USC sanctions itself in Mayo scandal
Self-imposed punishment includes postseason ban
LOS ANGELES – Responding to allegations that former star O.J. Mayo received improper benefits while in school, the University of Southern California basketball team will forgo any postseason play this season, including the Pacific 10 Conference tournament, and forfeit all 21 victories from its 2007-08 season.
The self-imposed sanctions, announced Sunday morning, also include a scholarship reduction and the return of money received from the NCAA tournament earned when Mayo was on the team.
“When we’ve done something wrong, we have an obligation to do something about it and that is exactly what we are doing here,” athletic director Mike Garrett said in a statement.
The Mayo scandal involves a Los Angeles events promoter named Rodney Guillory, who allegedly received more than $200,000 from a sports agent and funneled at least part of that money to Mayo in the form of cash, clothes, a high-tech television and other items.
Louis Johnson, a former Mayo confidant, made the allegations on national television in May 2008, shortly after the player had completed his only season with the team and announced that he was leaving school early for the NBA.
USC coach Kevin O’Neill learned of the sanctions in a meeting with administrators after Saturday night’s victory over Arizona State.
The coach relayed the news to a “shocked and saddened” team at a meeting Sunday morning.
“I feel terrible for our players, in particular our seniors,” O’Neill said. “They’ve been fighting through adversity.”
The university worked closely with Pac-10 and NCAA officials to investigate the matter, Garrett said.
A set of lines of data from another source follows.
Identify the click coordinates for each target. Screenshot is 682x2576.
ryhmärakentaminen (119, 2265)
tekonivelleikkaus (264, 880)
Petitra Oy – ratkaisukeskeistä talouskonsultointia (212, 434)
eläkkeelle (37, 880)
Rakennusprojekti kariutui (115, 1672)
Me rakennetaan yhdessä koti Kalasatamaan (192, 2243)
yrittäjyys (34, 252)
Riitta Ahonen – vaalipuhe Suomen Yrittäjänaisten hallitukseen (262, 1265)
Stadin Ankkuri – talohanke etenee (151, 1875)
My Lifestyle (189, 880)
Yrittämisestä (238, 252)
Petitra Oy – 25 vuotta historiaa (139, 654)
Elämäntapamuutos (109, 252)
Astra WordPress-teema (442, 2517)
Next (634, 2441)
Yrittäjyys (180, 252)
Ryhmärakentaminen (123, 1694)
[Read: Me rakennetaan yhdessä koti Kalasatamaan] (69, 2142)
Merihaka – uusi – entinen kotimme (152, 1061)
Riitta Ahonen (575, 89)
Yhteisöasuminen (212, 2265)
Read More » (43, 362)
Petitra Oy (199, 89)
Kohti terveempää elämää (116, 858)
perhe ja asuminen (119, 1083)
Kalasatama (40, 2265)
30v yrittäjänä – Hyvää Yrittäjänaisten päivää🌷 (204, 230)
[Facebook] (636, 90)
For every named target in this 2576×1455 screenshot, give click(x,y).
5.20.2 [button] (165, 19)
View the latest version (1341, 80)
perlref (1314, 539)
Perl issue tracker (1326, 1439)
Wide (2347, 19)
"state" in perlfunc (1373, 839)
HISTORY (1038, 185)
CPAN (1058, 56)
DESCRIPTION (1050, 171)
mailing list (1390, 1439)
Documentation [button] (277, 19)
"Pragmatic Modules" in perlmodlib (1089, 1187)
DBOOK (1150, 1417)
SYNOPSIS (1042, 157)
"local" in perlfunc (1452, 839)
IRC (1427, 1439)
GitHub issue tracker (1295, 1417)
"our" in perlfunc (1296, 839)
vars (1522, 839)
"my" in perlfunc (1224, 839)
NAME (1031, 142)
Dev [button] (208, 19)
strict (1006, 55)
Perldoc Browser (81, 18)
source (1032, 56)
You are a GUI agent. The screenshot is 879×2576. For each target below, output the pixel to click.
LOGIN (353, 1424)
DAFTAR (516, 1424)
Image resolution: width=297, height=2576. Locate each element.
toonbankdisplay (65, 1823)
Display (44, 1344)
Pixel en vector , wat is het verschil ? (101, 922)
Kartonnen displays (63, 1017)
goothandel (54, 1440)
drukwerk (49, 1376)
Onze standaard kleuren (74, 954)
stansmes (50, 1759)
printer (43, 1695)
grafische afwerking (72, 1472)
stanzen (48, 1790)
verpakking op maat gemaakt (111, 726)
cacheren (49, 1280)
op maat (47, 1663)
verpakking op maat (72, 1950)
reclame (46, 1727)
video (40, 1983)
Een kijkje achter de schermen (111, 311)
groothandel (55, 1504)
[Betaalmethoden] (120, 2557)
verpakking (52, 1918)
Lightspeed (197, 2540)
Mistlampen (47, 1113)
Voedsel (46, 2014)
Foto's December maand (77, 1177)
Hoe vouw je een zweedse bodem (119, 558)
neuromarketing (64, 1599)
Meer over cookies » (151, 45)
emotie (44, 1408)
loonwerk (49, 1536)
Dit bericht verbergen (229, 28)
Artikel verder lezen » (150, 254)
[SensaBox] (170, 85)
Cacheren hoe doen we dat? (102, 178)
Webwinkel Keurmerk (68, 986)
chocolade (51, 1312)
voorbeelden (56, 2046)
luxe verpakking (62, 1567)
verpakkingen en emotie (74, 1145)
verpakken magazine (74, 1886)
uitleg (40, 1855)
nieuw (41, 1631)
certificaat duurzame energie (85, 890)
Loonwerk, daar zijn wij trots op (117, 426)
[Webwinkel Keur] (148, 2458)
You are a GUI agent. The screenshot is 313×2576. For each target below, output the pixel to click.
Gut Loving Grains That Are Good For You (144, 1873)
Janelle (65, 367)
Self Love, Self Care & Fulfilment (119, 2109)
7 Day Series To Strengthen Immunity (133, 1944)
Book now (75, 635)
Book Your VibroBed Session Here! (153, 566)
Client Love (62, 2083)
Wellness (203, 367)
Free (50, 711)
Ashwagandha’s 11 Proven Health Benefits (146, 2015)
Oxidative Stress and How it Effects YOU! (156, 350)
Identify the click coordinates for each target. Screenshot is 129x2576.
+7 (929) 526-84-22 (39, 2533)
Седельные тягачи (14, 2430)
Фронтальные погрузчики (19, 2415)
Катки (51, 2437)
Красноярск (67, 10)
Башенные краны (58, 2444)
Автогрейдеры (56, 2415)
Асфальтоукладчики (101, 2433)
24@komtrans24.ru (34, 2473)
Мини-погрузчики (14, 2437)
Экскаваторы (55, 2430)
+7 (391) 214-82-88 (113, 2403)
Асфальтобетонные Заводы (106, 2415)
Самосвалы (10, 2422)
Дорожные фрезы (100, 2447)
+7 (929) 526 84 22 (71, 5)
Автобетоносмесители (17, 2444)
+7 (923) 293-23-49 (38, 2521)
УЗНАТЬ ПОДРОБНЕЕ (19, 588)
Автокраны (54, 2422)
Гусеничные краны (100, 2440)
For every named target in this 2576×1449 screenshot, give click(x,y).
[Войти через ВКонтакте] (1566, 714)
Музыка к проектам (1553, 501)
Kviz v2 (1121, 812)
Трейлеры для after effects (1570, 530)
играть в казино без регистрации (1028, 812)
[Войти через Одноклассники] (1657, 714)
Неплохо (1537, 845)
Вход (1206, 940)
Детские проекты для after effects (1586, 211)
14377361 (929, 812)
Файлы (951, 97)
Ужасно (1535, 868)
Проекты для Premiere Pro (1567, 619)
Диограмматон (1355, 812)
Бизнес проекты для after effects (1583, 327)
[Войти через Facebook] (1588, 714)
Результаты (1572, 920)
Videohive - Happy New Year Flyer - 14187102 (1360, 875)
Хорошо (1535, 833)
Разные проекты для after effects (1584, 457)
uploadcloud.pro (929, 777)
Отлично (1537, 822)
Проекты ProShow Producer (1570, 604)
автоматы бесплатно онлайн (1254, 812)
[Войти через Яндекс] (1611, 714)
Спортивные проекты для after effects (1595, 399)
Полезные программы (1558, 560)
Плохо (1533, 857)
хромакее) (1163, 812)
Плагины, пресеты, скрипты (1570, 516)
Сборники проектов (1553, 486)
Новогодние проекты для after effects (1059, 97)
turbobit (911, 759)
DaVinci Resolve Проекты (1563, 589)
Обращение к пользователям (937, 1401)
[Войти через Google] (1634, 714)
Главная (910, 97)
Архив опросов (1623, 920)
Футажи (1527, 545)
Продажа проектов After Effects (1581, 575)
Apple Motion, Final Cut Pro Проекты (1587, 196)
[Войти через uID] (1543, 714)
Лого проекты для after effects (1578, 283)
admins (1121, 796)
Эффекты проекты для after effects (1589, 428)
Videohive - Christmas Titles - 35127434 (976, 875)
He said the school is “disappointed that rules were violated” but did not elaborate on those violations.
“While we recognize there may be additional questions about our announcement today or other alleged NCAA infractions, until the NCAA concludes its inquiries, we cannot make any further comment,” Garrett said.
Those other potential infractions involve allegations that former coach Tim Floyd delivered cash to Guillory outside a stretch of Beverly Hills cafes.
Floyd, who has denied any wrongdoing, abruptly resigned last spring. Mayo is in his second NBA season as a star guard for the Memphis Grizzlies.
The basketball program’s self-imposed punishment suggested that USC knew the NCAA was about to take action, said the director of a compliance department at a major university familiar with such investigations.
“If they’re doing all that, they know something’s coming,” said the official, who spoke on condition of anonymity.
The NCAA has a history of giving credit to schools that self-impose but nonetheless could hand down further penalties in any or all of these matters.
The postseason ban applies to this season. The reduction of one scholarship will include this academic year and the next.
USC will reduce by one the number of coaches permitted to recruit off-campus next summer and will shave 20 days off its recruiting for the next academic year.